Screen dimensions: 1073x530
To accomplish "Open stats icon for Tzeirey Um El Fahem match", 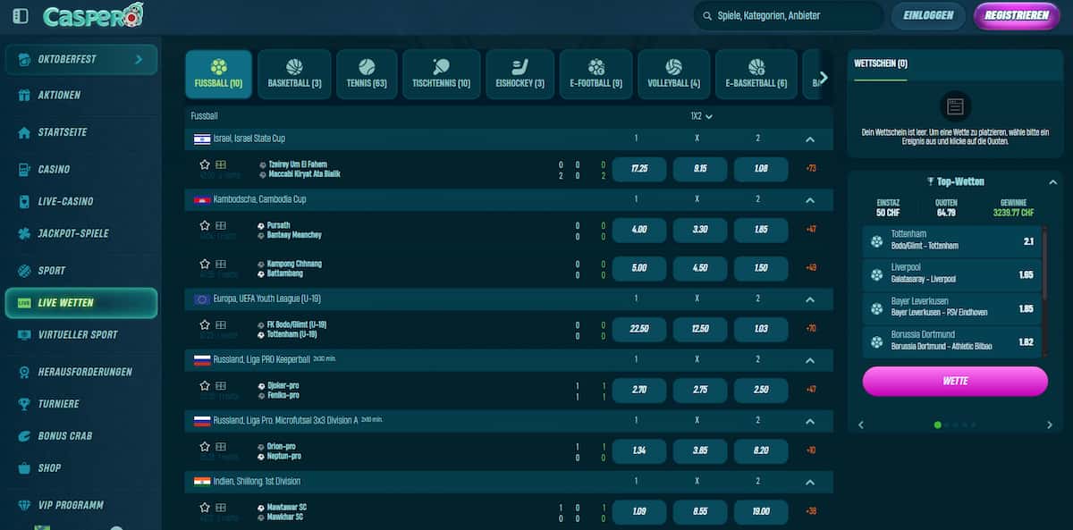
★ ★ ★ ★ ★ ★ ★
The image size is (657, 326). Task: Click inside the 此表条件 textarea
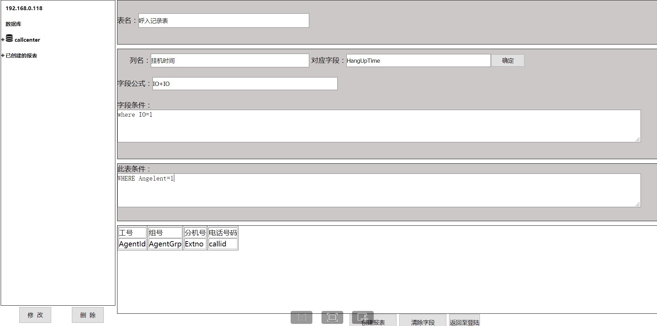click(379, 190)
★ ★ ★ ★ ★ ★ ★
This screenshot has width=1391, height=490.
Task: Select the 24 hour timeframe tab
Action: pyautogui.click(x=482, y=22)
★ ★ ★ ★ ★ ★ ★
> _EXERCISE DESCRIPTION_
Convert everything from the line containing "The image size" down to the line containing "click(379, 190)" into a JSON list of strings, one string per line, skipping blank lines. Leave the pictures out.

> _WORKED SOLUTION_
[
  "The image size is (657, 326). Task: Click inside the 此表条件 textarea",
  "click(379, 190)"
]